Poco a poco alcanzaba una tranquilidad insospechada que me infundía valor para aceptar aquella realidad, moví lentamente la cabeza hacia abajo, hacia mi planeta tierra, para mi sorpresa ya no pude distinguir las formas de esta, ni sus montañas, ni sus mares, sólo veía una bola de irregulares proporciones, tirando a ese color azul en su mayor extensión, y que todos conocemos por los programas de televisión y que yo por primera vez veía de forma directa, en vivo.
De nuevo dirigí mi mirada hacia el espacio y repentinamente me cegó una luz blanca tremenda, perdí cualquier noción de mi situación, sólo una blancura infinita, mi cuerpo se precipitaba irresistiblemente hacia ella, me sentí engullido, tragado por aquella luminosidad silenciosa, empecé a sentir angustia no sabía si estaba parado, corría o volaba, ¡mi cuerpo!, ¿dónde estaba mi cuerpo?, trate de tocarme, no pude, era algo etéreo, espíritu; no sé.
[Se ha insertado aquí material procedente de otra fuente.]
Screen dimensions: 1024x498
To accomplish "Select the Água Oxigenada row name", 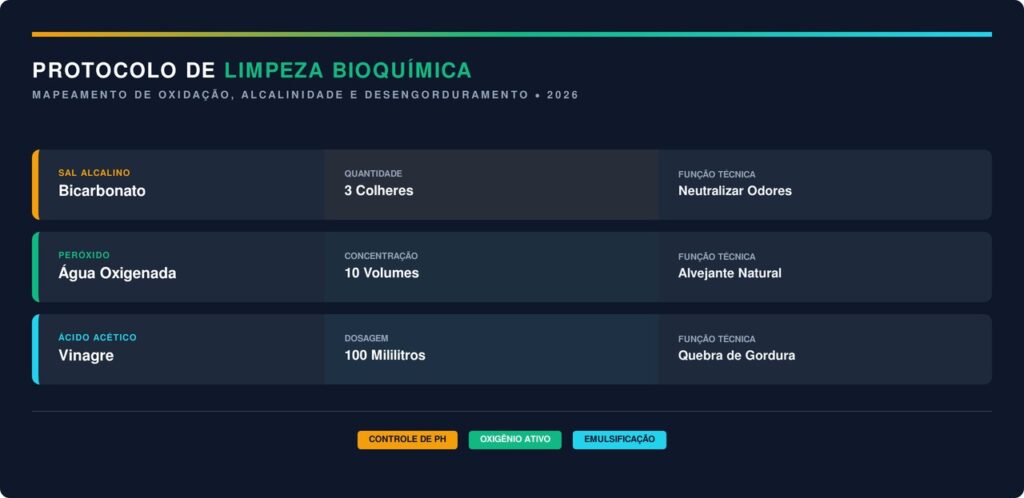I will pyautogui.click(x=117, y=273).
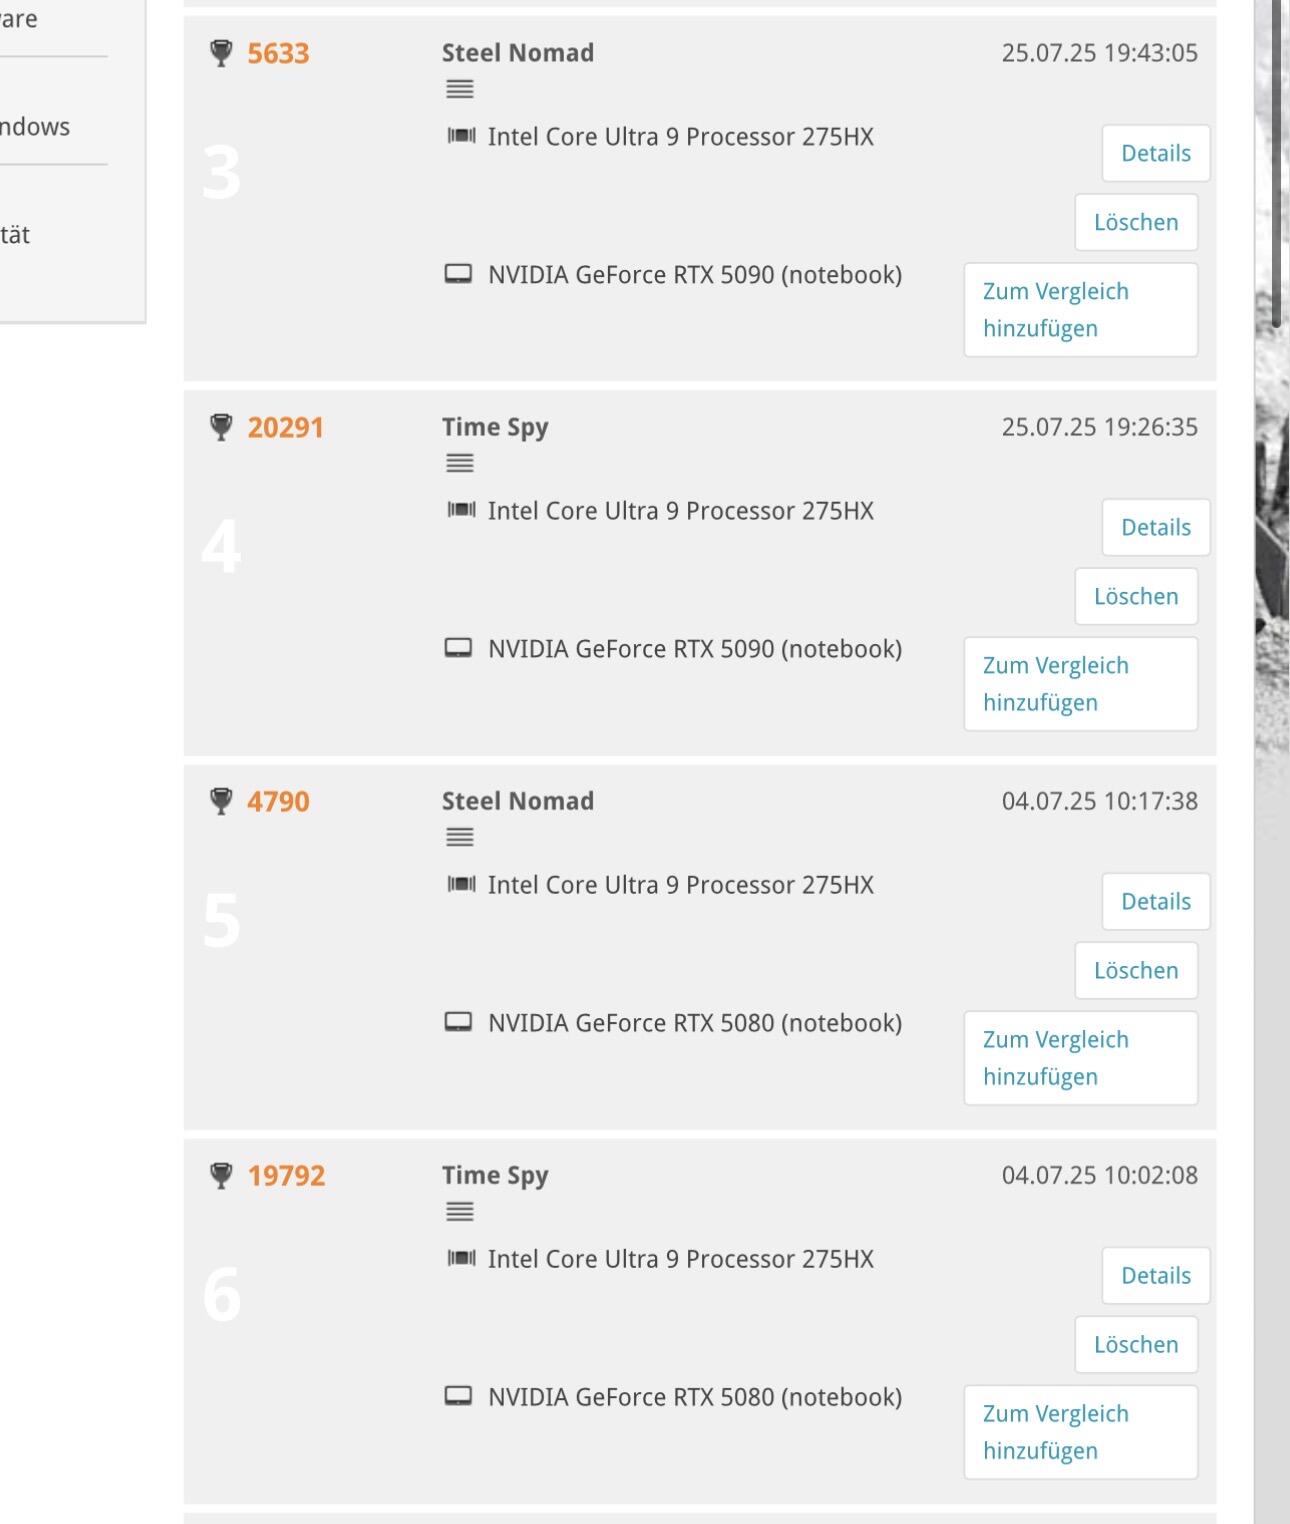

Después de una eternidad, dentro de aquella luz empecé a vislumbrar a lo lejos una tremenda oscuridad, sin darme tiempo a reflexionar me encontré metido en aquella negrura. Mi cuerpo etéreo, creo yo, estaba en posición erecta, mis pies descansaban sobre un vapor negro, pero extrañamente dentro de aquella negrura, yo veía las cosas que me rodeaban.